__What to do__: Rewrite the data below as a numbered list with one line per number, skipping blank lines and leaving out the pictures.

__Record extracts__:
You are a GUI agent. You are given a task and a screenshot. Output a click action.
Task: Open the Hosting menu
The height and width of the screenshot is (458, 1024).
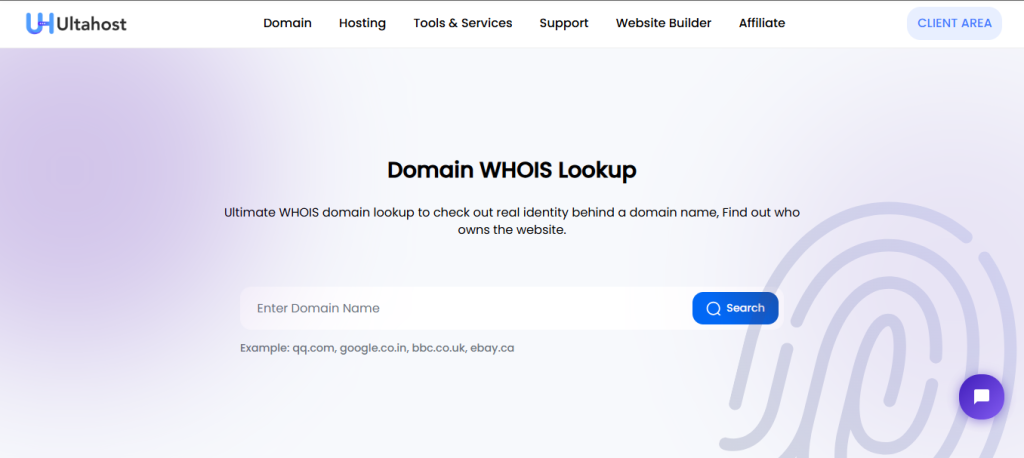tap(362, 23)
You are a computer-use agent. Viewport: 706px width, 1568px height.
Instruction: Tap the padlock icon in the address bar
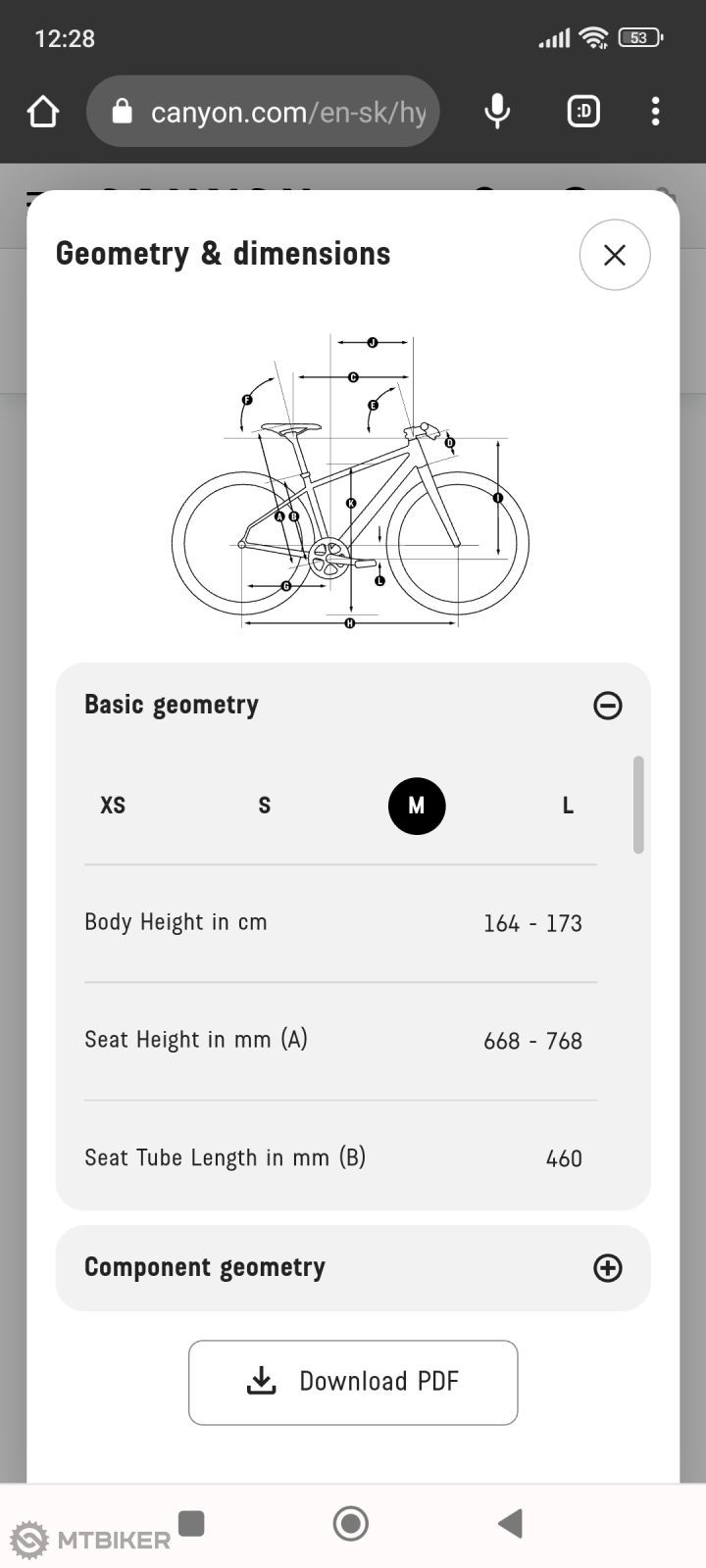click(x=122, y=111)
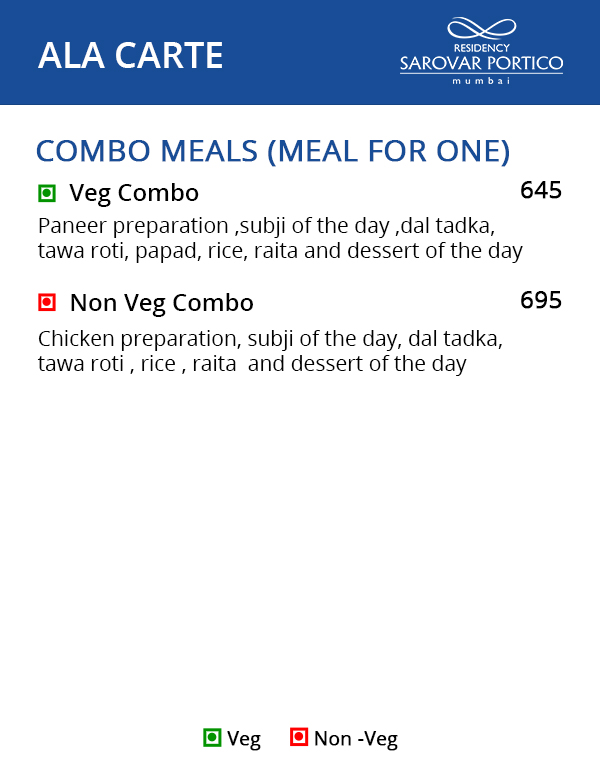Click the SAROVAR PORTICO brand name
This screenshot has height=768, width=600.
pyautogui.click(x=481, y=64)
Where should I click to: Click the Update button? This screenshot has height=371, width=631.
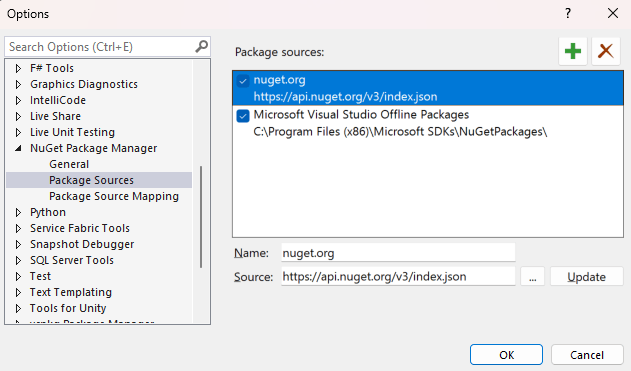586,276
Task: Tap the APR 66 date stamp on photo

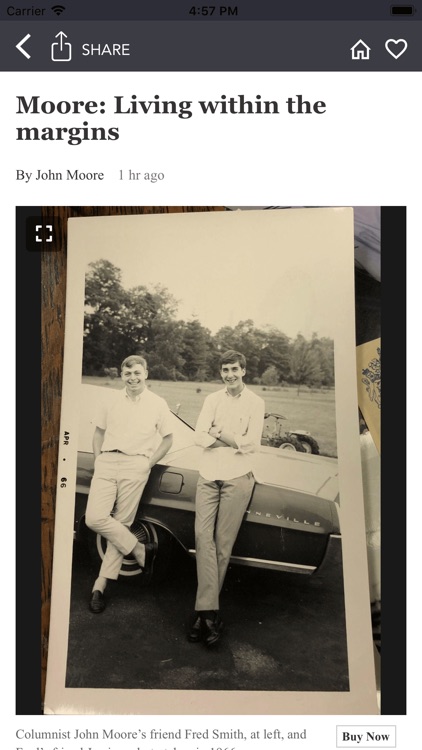Action: click(x=65, y=459)
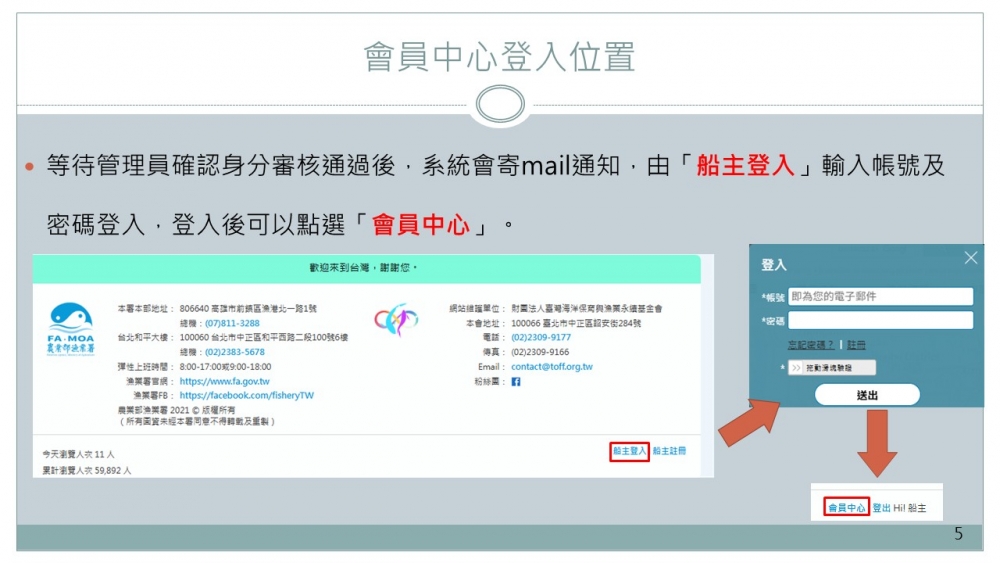The height and width of the screenshot is (563, 1000).
Task: Click the 登出 logout link
Action: pyautogui.click(x=881, y=508)
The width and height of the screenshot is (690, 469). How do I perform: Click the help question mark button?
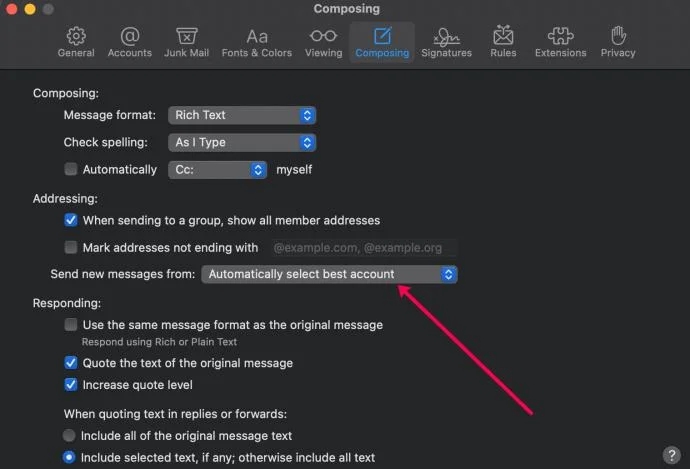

__Solved exercise__:
1. You are a GUI agent. You are given a task and a screenshot. Output a click action.
2. Task: Open the Hosting menu
3. The height and width of the screenshot is (458, 1024).
4. tap(362, 23)
5. You are a computer-use agent. Viewport: 706px width, 1568px height.
6. Instruction: Tap the padlock icon in the address bar
7. click(x=122, y=111)
8. Click the SAROVAR PORTICO brand name
9. This screenshot has height=768, width=600.
10. pyautogui.click(x=481, y=64)
11. Where should I click to: Click the Update button? This screenshot has height=371, width=631.
12. 586,276
13. Task: Tap the APR 66 date stamp on photo
14. Action: click(x=65, y=459)
15. The height and width of the screenshot is (563, 1000).
16. Task: Click the 登出 logout link
17. Action: pyautogui.click(x=881, y=508)
18. The width and height of the screenshot is (690, 469). How do I perform: Click the help question mark button?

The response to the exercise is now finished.